◆ **Your goal**
Exactly as written, transcribe each line of the listing.

───── Exercise materials ─────

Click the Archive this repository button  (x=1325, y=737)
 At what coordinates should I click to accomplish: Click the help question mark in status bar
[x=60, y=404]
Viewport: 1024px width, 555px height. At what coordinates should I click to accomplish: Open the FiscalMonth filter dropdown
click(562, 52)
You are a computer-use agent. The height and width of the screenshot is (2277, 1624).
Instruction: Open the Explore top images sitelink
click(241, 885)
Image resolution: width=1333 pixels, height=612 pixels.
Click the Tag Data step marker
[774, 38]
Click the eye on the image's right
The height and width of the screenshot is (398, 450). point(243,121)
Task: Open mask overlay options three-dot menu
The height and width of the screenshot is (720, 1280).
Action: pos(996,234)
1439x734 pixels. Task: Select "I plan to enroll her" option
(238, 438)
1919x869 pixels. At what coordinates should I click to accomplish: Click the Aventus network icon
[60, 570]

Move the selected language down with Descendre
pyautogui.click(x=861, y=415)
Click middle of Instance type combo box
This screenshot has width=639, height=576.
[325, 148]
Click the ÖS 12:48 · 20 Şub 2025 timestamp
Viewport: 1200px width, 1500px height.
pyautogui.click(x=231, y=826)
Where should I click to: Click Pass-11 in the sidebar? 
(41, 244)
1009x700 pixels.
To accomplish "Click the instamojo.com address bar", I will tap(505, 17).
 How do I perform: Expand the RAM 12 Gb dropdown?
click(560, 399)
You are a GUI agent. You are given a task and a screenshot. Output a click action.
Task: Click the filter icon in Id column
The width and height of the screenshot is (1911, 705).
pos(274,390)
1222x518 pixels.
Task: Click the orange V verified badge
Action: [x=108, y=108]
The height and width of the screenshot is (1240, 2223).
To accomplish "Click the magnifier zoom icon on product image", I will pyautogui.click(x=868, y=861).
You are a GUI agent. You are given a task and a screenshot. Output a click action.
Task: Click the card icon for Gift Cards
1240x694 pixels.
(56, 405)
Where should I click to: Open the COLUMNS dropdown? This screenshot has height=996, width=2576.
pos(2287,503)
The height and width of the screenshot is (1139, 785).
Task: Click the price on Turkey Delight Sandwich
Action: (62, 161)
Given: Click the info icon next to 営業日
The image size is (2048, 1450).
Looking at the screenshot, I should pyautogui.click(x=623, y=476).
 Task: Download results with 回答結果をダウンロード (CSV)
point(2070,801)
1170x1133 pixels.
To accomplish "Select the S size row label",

─────

◆ **Output of the task**
Click the Archive this repository button  (x=1325, y=737)
 At what coordinates should I click to accomplish: Click the help question mark in status bar
[x=60, y=404]
Viewport: 1024px width, 555px height. At what coordinates should I click to accomplish: Open the FiscalMonth filter dropdown
click(562, 52)
You are a computer-use agent. The height and width of the screenshot is (2277, 1624).
Instruction: Open the Explore top images sitelink
click(241, 885)
Image resolution: width=1333 pixels, height=612 pixels.
Click the Tag Data step marker
[774, 38]
Click the eye on the image's right
The height and width of the screenshot is (398, 450). point(243,121)
Task: Open mask overlay options three-dot menu
The height and width of the screenshot is (720, 1280).
Action: pos(996,234)
1439x734 pixels. Task: Select "I plan to enroll her" option
(238, 438)
1919x869 pixels. At what coordinates should I click to accomplish: Click the Aventus network icon
[60, 570]

Move the selected language down with Descendre
pyautogui.click(x=861, y=415)
Click middle of Instance type combo box
This screenshot has width=639, height=576.
[325, 148]
Click the ÖS 12:48 · 20 Şub 2025 timestamp
Viewport: 1200px width, 1500px height.
pyautogui.click(x=231, y=826)
Where should I click to: Click Pass-11 in the sidebar? 
(41, 244)
1009x700 pixels.
To accomplish "Click the instamojo.com address bar", I will tap(505, 17).
 How do I perform: Expand the RAM 12 Gb dropdown?
click(560, 399)
You are a GUI agent. You are given a task and a screenshot. Output a click action.
Task: Click the filter icon in Id column
The width and height of the screenshot is (1911, 705).
pos(274,390)
1222x518 pixels.
Task: Click the orange V verified badge
Action: [x=108, y=108]
The height and width of the screenshot is (1240, 2223).
To accomplish "Click the magnifier zoom icon on product image", I will pyautogui.click(x=868, y=861).
You are a GUI agent. You are given a task and a screenshot. Output a click action.
Task: Click the card icon for Gift Cards
1240x694 pixels.
(56, 405)
Where should I click to: Open the COLUMNS dropdown? This screenshot has height=996, width=2576.
pos(2287,503)
The height and width of the screenshot is (1139, 785).
Task: Click the price on Turkey Delight Sandwich
Action: (62, 161)
Given: Click the info icon next to 営業日
The image size is (2048, 1450).
Looking at the screenshot, I should pyautogui.click(x=623, y=476).
 Task: Download results with 回答結果をダウンロード (CSV)
point(2070,801)
1170x1133 pixels.
To accomplish "Select the S size row label",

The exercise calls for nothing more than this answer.